Washington, May 15 (Bloomberg) -- Senate Republicans found enough votes to replace a dividend tax reduction in their tax cut bill with outright repeal for three years.

Republicans, who control the Senate 51-49, picked up the support of fellow party member George Voinovich, an Ohio senator who opposed the size of President George W. Bush's original $726 billion tax reduction plan. They earlier won backing from Nebraska Democratic Senator Ben Nelson.

``He sees it as an improvement over the original bill,'' Voinovich spokesman Scott Milburn said.

Voinovich's decision sets up a 50-50 tie vote later today when the measure is offered by Oklahoma Senator Don Nickles as part of an amendment that also would make other parts of the Senate's tax cut temporary, including reductions for parents and married couples. That would bring in Vice President Dick Cheney to cast the deciding vote in favor of the Republican plan.

The Nickles amendment would replace the Senate Finance Committee's $80 billion dividend tax reduction proposal with a $124 billion measure that would exclude half of dividend income from taxes this year and repeal the tax in 2004-2006. The tax would revert to current levels, as high as 38.6 percent, in 2007.

The maneuvering scores a legislative victory for the Bush administration, which had called the Senate's original proposal ``insufficient.'' The White House lobbied for the temporary repeal because once it's part of the law lawmakers will feel pressure to renew it when it's due to expire.

Later Negotiations

The victory may be short-lived. The Senate bill still must be reconciled with the $550 billion House-passed tax-cut bill, which lowers the dividend tax rate to 15 percent rather than eliminates it. The House bill also would reduce the capital gains tax on appreciated assets held longer than a year to 15 percent from 20 percent.

House Speaker Dennis Hastert of Illinois and other Republicans in the House signaled opposition to the Senate plan.

``My view is that it doesn't solve the problem,'' Hastert said.

The Senate bill also relies on $72 billion in tax increases to help pay for its $421 billion gross tax cut. The House won't accept those so-called offsets and opposes the $30 billion in financial aid for the states contained in the package.

``It doesn't really matter what the Senate approves and doesn't approve because it will have to be substantially changed to merge with the House bill,'' said Rick Grafmeyer, a principal with lobbying firm Tax Solutions. ``In conference they're not going to have these $72 billion in revenue raisers.''

More Time Needed

If the House succeeds in stripping the $30 billion in state aid from the bill or if the net tax cut exceeds $350 billion once final negotiations are done, there may not be enough votes in the Senate for a compromise package, he said.

Hastert said it ``may be a little quick'' to expect the House and Senate to send a tax bill to Bush by next week, as Republican leaders had planned.

For now, Republicans pulled off a coup.

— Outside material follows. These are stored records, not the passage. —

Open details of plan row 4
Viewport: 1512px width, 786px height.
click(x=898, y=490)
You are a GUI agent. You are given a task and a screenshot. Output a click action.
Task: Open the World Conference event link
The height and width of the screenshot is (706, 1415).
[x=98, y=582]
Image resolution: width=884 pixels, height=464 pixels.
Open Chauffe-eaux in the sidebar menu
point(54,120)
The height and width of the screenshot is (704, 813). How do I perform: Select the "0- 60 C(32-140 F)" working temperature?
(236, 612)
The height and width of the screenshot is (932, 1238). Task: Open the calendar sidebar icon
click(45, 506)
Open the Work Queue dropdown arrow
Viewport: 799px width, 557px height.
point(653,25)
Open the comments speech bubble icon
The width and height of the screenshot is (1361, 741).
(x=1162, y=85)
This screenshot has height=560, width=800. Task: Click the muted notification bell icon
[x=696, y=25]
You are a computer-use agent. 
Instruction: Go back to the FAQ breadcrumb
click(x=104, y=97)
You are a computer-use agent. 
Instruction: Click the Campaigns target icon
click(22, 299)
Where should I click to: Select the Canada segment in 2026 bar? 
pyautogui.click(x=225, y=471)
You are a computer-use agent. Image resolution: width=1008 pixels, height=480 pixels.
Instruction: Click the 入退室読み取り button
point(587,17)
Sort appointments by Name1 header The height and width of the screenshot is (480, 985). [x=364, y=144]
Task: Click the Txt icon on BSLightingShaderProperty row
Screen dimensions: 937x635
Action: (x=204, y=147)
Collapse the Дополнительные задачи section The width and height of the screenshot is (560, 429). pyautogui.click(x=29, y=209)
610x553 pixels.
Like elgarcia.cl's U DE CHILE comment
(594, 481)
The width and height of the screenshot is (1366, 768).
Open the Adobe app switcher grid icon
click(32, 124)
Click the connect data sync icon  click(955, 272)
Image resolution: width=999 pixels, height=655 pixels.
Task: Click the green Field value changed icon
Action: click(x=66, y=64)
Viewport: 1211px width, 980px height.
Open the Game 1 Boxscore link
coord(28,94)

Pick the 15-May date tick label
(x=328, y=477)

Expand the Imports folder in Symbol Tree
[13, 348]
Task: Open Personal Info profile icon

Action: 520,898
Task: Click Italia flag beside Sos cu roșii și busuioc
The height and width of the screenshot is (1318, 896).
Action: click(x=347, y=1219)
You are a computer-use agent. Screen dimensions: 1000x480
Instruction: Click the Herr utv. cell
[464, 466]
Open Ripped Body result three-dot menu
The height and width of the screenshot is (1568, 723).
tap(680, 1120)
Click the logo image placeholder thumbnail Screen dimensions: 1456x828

They started the week lacking two votes for the dividend repeal, a concept that had been the centerpiece of Bush's original tax-cut proposal.

They won support from Nelson yesterday by agreeing to include aid to the states and got Voinovich today.

Their support was critical for the dividend proposal because only one other Democrat, Senator Zell Miller of Georgia, is backing the president's plan and at least three Republicans have expressed opposition to all or some parts of the tax cut.

Republican Senators John McCain of Arizona and Lincoln Chafee of Rhode Island have rejected cutting taxes while the government faces a budget deficit forecast to exceed $300 billion this year. Senator Olympia Snowe of Maine has opposed temporarily eliminating the dividend tax, calling it a ``gimmick.''

Senate Limits

The Senate is limited to approving a tax cut with a net cost of no more than $350 billion because of deficit concerns raised by Snowe and Voinovich and opposition from almost all Democrats.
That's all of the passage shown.